Obvious Signs of a Bad Connection
Yes, there might be Ugly evidence of the trouble. Often enough an open will have created some heat, because before things stopped operating, this connection was still carrying current, but through an imperfect conductor at this point. Current with unintended resistance typically gives you heat. This isn't something that happens overnight. Overheated connections often take years to reach the point of disrupting the path of current entirely.Look For:
- A receptacle, switch, or wirenut that has charred, melted, or fallen apart.
- Wire insulation within 1"-2" of a connection point, that looks melted or cracking.
- White or red wire insulation that is brownish near its connection.
- Discoloring or bubbling on the face of a receptacle or its cover (only confirms you are at the right box).
- Burn marks, weld marks, melted metal, or soot. These are typical of the sudden intense heat of a short circuit (from the past), not your present open circuit.

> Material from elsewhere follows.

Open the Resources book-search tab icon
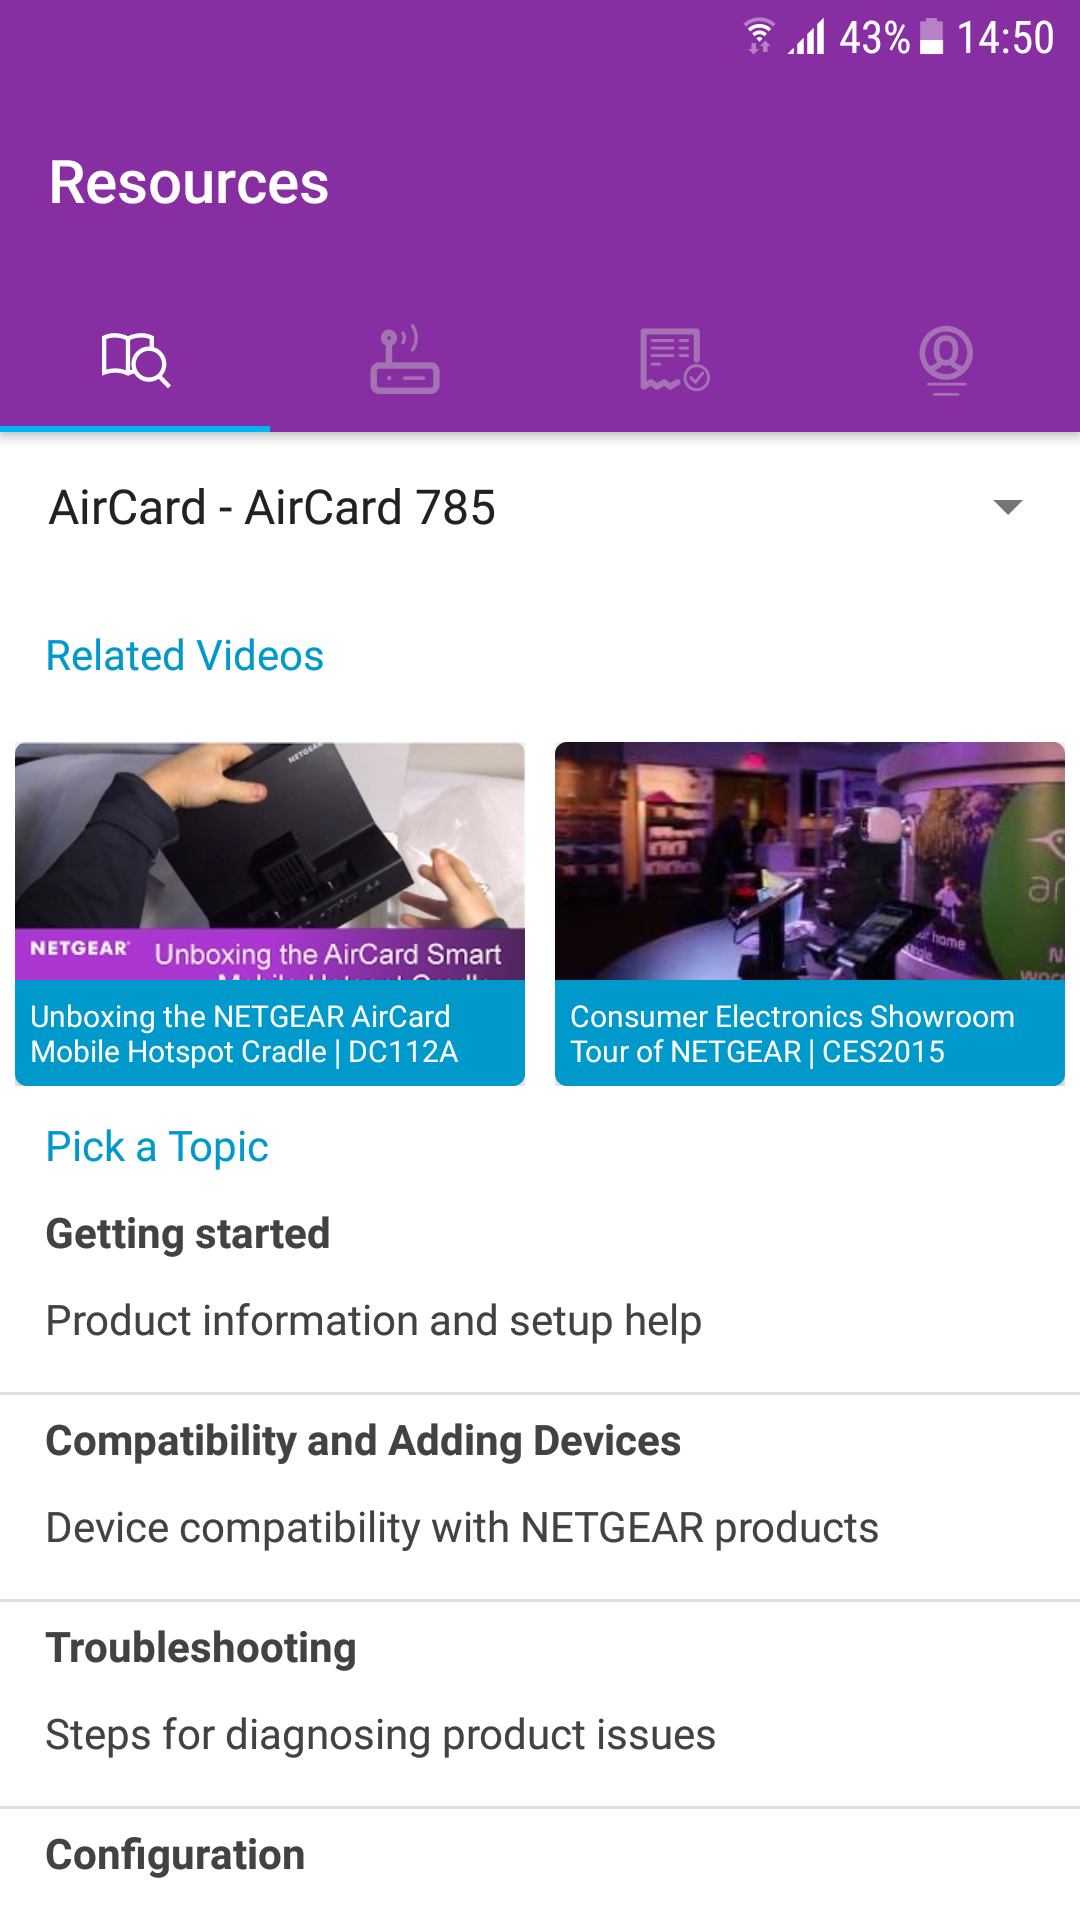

- Heat felt on the face of a receptacle or the smell of ozone or plastic vapor there. These signal an active poor connection, one that is still running current through it, one that might become an open in the future. Yes, stop and fix this now, but the connection that has interrupted your circuit is still to be discovered, even in that box.
- Corrosion or rust. These might be related to your problem, but they are common enough without causing an open, I don't want you to say "Aha" just because of them.
Subtle Signs of a Bad Connection
In my experience, opens on a electrical circuit often give little or no visual evidence of their presence. (Why some do and some don't is a question for people with time on their hands or maybe for nobody). If you look closely, are there particular things to expect to find? Don't look for just anything odd.Look For:
- Wires ready to pull out of their holes (so tug on each one).
- A broken wire. It might even be broken inside its insulation. Flex or tug at it.
- Dulled and darkened metal of a screw- or hole-terminal (compare with the others on the device).
- The slight smell of burnt plastic when your nose is up to the box (only confirms you are at the right box).
No Sign of a Bad ConnectionThis is often the case with push-in-the-hole connections of a receptacle. It is also common enough when one wire in a wirenut didn't stay lined up (slipped a little back) when the wirenut was being twisted on the group of wires. These kinds of connections in the box may all need to be checked, undone, and done over. Then you'll know if you were right about which box had the problem in it!
If you did see evidence of where the problem was, you will likewise usually be replacing at least anything that was affected -- receptacle, wirenut, etc. -- anything that suffered from heat or is felt to be unreliable based on this performance.